Uma discussão envolvendo a vereadora de Florianópolis Ingrid Sateré Mawé (PSOL) e policiais militares foi registrada na noite de domingo (15), após a final da Recopa Catarinense, realizada no estádio da Ressacada.
O confronto verbal ocorreu durante a dispersão dos torcedores que deixavam o local após o clássico entre Avaí e Figueirense. A partida terminou com vitória do Avaí por 4 a 2 e reuniu mais de 10 mil pessoas no estádio.
Em vídeos gravados pela própria parlamentar e divulgados nas redes sociais, ela aparece discutindo com agentes da Polícia Militar e criticando a atuação da corporação durante a operação de segurança.

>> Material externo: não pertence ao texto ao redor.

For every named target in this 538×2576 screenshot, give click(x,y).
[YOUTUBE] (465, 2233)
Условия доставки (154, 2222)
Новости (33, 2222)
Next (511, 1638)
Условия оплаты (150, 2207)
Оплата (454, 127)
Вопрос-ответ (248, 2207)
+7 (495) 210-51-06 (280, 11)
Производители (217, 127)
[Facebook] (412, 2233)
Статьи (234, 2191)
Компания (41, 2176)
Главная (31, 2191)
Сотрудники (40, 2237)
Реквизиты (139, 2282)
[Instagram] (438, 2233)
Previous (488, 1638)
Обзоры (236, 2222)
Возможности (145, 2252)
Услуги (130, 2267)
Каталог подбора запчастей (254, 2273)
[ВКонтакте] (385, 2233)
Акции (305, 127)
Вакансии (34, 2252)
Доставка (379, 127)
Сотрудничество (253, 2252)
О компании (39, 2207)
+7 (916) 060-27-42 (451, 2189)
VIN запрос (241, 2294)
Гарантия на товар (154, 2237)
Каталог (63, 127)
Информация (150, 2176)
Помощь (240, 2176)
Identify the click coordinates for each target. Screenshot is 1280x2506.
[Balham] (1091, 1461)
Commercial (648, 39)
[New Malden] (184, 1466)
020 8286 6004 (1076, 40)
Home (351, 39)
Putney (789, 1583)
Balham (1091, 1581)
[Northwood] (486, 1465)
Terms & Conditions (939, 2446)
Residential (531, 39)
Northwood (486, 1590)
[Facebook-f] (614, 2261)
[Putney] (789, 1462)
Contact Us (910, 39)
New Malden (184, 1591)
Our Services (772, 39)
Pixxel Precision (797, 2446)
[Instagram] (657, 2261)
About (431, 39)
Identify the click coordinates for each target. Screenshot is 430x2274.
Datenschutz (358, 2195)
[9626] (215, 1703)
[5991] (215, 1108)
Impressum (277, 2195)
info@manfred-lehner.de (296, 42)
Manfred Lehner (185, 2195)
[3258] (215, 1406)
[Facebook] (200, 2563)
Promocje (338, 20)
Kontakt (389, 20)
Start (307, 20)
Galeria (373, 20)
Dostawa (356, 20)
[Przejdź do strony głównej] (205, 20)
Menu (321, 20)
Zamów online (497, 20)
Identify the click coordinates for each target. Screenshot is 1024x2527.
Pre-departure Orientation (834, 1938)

VEREADORA FAZ CRÍTICAS E XINGAMENTOS À POLÍCIA MILITAR
Nas imagens publicadas nas redes sociais, a vereadora aparece discutindo com policiais e fazendo duras críticas à atuação da corporação. Durante a gravação, a parlamentar chama integrantes da Polícia Militar de Santa Catarina (PMSC) de “vagabundos”, “canalhas”, “covardes” e “despreparados”.
Em determinado momento do vídeo, ela também afirma repetidamente que é vereadora e confronta os policiais durante a abordagem.
A parlamentar ainda afirma que seu marido teria sido atingido por um disparo de munição de elastômero durante a ação policial.
AÇÃO POLICIAL TERIA OCORRIDO DURANTE DISPERSÃO DA TORCIDA
Segundo relatos preliminares, a Polícia Militar utilizou munições de elastômero e bombas de efeito moral para dispersar torcedores na saída do estádio após o clássico.
A vereadora afirma que a ação teria ocorrido mesmo sem provocação por parte dos torcedores e diz que havia orientação de torcidas organizadas para evitar confusão após a partida.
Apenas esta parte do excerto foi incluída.